Sake-lees soup, or sake kasu soup, is a traditional Japanese soup made from sake kasu, the fermented rice lees left over from sake production. It typically features a savory broth with vegetables like carrots, mushrooms, and greens, often enriched with tofu or fish cakes, and is commonly enjoyed as a comforting, warming dish in Japanese home cooking.

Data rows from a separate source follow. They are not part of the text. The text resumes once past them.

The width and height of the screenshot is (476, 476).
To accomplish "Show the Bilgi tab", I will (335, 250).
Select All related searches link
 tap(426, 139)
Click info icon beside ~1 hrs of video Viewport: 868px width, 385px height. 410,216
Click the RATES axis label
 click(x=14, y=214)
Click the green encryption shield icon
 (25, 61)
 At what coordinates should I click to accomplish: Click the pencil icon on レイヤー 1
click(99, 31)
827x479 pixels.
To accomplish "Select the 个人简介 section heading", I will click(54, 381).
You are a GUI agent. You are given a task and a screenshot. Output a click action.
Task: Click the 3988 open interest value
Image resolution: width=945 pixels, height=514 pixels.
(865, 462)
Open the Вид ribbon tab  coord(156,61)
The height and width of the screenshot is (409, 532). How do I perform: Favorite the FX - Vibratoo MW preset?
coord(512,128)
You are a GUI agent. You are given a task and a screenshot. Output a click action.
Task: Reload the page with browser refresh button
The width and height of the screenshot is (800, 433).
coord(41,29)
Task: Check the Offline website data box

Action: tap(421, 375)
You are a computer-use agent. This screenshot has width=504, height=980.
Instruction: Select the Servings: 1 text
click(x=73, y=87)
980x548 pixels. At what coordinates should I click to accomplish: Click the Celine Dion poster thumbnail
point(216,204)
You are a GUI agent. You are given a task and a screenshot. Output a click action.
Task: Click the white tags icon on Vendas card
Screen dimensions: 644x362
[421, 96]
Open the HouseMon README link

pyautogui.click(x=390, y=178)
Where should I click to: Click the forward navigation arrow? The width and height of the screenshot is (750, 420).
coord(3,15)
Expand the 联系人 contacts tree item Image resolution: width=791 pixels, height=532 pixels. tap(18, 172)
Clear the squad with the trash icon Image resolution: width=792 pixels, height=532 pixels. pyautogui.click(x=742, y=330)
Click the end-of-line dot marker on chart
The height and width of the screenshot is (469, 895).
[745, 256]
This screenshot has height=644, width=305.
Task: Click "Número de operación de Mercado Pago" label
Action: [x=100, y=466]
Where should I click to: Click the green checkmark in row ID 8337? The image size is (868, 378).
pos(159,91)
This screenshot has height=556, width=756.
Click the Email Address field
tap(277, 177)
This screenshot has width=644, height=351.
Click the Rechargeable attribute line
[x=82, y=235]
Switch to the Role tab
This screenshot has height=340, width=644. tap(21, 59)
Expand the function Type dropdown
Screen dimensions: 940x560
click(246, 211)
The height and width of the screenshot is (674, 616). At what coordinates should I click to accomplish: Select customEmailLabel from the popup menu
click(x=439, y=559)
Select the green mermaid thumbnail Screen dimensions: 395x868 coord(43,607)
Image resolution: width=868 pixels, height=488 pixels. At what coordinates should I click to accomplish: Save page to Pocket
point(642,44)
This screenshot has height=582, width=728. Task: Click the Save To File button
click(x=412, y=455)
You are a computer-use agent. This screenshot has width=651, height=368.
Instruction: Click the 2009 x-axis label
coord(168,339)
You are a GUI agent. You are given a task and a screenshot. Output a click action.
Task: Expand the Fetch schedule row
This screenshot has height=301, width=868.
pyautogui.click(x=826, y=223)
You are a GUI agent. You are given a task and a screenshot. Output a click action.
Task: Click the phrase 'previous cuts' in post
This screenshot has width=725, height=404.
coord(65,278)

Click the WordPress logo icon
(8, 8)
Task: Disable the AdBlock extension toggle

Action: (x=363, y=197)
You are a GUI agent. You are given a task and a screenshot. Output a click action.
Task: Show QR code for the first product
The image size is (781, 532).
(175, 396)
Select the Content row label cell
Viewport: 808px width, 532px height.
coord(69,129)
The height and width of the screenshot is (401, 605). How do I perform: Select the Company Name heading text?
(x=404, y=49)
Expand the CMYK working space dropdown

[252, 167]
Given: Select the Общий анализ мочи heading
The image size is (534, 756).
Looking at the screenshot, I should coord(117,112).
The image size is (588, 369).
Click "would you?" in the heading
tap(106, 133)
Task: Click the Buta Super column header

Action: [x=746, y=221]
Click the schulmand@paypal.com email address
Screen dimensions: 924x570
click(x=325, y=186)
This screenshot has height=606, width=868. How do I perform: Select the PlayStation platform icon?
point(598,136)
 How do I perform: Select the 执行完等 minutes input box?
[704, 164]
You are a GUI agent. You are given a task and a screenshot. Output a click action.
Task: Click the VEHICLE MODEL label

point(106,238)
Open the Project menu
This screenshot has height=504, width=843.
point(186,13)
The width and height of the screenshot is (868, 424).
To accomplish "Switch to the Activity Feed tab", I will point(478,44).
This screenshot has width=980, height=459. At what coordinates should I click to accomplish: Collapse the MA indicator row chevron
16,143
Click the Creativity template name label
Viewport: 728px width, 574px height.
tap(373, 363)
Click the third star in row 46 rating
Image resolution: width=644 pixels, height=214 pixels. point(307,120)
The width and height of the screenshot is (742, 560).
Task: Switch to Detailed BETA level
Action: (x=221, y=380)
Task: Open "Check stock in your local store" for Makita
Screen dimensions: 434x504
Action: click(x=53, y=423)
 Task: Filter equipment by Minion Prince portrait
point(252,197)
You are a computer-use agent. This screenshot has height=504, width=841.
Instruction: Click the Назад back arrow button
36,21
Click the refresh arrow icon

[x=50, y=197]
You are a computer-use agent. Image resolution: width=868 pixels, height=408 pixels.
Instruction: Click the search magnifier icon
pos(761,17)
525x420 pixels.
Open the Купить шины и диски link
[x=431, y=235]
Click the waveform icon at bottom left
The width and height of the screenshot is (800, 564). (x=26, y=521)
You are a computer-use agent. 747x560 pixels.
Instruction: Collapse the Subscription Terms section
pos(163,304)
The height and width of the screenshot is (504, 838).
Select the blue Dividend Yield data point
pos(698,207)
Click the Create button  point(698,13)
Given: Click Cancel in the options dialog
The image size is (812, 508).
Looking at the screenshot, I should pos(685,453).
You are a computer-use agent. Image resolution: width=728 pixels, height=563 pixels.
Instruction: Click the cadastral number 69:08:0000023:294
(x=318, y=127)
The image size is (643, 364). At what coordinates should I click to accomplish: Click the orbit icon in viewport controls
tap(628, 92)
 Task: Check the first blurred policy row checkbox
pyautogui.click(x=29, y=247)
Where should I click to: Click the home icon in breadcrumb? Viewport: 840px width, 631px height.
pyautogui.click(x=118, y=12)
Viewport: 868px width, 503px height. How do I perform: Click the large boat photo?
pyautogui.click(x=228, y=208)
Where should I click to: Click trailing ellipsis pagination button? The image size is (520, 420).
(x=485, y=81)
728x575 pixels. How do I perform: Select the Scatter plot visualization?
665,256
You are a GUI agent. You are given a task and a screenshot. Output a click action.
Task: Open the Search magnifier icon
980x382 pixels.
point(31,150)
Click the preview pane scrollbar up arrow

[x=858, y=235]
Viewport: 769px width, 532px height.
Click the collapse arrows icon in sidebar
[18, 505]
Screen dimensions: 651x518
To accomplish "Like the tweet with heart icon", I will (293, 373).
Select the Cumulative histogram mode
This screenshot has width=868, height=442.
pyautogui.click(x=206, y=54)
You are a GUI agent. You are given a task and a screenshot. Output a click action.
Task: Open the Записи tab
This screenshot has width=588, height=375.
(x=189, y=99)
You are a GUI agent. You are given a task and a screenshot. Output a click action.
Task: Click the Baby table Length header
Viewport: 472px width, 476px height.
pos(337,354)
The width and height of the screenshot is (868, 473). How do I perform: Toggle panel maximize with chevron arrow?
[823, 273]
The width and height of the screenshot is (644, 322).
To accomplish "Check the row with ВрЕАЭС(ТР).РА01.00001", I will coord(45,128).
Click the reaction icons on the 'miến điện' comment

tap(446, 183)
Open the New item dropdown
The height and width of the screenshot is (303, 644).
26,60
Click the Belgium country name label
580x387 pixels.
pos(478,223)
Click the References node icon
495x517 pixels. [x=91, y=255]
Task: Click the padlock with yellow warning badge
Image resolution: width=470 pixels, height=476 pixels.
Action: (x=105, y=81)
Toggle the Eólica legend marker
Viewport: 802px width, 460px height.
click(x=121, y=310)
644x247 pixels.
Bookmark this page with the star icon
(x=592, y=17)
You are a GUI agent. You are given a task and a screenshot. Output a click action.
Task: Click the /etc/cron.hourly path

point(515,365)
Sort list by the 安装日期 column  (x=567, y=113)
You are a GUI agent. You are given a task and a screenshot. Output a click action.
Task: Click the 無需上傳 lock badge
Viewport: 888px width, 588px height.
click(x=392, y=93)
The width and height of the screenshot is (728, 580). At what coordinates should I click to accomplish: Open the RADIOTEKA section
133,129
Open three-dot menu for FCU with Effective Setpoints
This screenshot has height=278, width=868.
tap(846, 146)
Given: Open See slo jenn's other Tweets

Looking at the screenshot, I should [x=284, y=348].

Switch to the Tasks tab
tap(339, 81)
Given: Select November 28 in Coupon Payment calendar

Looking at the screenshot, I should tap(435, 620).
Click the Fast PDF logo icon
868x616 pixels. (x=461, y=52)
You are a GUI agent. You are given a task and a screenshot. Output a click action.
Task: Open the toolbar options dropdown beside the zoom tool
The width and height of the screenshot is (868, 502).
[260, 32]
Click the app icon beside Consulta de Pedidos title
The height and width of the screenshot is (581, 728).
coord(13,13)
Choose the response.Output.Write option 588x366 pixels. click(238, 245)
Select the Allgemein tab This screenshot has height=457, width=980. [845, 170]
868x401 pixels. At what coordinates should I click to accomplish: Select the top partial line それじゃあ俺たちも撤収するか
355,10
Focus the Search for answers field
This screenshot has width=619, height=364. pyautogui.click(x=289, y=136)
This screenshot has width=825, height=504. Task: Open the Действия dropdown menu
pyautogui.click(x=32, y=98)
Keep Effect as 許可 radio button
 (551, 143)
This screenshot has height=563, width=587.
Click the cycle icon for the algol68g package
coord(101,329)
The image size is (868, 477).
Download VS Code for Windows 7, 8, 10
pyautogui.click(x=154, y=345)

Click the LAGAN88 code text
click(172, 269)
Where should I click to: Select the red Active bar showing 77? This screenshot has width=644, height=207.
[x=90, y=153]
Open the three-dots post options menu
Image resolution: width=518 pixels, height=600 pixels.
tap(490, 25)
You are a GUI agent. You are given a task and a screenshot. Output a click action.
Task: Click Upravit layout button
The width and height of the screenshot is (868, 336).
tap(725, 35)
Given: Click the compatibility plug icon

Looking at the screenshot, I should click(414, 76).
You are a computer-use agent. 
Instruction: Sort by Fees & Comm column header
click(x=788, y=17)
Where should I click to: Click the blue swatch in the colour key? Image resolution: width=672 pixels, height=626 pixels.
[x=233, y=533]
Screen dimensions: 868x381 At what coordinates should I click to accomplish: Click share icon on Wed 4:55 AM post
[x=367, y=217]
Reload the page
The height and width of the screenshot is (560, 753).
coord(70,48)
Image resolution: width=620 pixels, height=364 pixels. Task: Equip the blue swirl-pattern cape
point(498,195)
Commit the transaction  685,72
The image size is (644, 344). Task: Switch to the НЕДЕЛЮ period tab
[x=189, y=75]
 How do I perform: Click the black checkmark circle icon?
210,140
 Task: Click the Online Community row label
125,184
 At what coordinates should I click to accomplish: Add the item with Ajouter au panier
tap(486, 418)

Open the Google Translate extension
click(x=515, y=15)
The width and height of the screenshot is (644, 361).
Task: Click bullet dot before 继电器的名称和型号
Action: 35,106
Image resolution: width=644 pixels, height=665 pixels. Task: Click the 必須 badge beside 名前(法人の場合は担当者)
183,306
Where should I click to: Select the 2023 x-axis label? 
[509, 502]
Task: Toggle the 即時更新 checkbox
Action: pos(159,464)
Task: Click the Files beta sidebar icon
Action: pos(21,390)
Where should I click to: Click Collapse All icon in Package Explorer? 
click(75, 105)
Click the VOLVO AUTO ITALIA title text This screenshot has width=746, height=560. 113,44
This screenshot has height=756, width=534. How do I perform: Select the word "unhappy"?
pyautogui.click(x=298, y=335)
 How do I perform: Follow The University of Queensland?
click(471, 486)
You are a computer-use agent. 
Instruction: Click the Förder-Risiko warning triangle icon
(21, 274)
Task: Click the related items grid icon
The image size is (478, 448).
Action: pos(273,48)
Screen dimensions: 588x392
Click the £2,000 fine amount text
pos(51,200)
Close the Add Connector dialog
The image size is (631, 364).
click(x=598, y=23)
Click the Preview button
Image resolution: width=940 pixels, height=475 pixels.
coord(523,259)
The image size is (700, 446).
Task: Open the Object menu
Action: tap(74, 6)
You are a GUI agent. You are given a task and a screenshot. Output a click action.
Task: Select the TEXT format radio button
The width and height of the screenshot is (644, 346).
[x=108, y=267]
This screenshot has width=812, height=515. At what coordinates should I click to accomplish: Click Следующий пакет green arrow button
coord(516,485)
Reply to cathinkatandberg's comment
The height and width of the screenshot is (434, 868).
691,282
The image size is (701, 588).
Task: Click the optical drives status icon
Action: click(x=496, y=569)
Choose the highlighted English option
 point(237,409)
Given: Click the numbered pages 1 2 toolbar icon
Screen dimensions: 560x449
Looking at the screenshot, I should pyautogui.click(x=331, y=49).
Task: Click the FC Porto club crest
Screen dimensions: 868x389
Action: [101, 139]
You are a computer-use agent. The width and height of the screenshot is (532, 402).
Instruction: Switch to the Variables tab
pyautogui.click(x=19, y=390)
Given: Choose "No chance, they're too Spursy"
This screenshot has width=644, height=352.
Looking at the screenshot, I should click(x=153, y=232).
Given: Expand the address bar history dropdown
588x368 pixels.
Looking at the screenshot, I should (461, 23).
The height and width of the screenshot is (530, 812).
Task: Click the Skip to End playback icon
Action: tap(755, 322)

This soup is generally low in fat and moderate in protein, with a light carbohydrate content from the rice lees and vegetables. It provides B vitamins, amino acids, and minerals, with a rough calorie estimate of around 80-120 per serving, making it a nutritious yet light option.
| Calories | 85 kcal |
| Protein | 8.5 g |
| Carbs | 8 g |
| Fat | 2.5 g |
| Fiber | 1 g |
| Sugar | 3 g |
| Sodium | 980 mg |
| Potassium | 320 mg |
| Phosphorus | 150 mg |
| Magnesium | 25 mg |
| Iron | 1.2 mg |
| Zinc | 1.0 mg |
| Niacin (B3) | 2.5 mg |
| Vitamin B6 | 0.2 mg |
| Folate | 40 µg |
Per 1 cup (240 g) · estimated, varies by recipe
Culturally, sake kasu soup is valued in Japan for its purported health benefits, including aiding digestion and boosting immunity, reflecting a traditional belief in food as medicine. Nutritionally, the fermented sake kasu adds probiotics and unique umami flavor, making it a distinctive example of how fermentation enhances both taste and health in Japanese cuisine.